Robert Brook Aspland (19 January 1805 – 21 June 1869) was an English Unitarian minister and editor. To be distinguished from his father Robert Aspland (1782-1845).

Life
The son of Robert Aspland, he was born at Newport, Isle of Wight, 19 January 1805. He was educated first with Mr. Potticary of Blackheath (where Benjamin Disraeli was his schoolfellow), next with Mr. Evans of Tavistock, then at Glasgow University, where he graduated as M.A. in 1822. Lastly he went to Manchester College, York, finishing his studies in 1826.

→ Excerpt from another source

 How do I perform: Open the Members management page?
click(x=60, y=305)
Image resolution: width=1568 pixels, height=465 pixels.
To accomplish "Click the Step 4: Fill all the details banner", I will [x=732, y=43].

Crook's Lane, Chester, was his first chapel, whither he went in August 1826. He left in 1833 to be co-pastor with Lant Carpenter at Lewin's Mead chapel, Bristol, where, on 21 October of that year, he married Jane Hibbert, and established a boarding-school. In 1836 he moved to Dukinfield; in 1858 to Hackney. He took up the editorship of the Christian Reformer on his father's death in 1845, keeping it till the publication ceased in 1863. In 1846 he was made one of the secretaries of Manchester College (holding the post till 1857).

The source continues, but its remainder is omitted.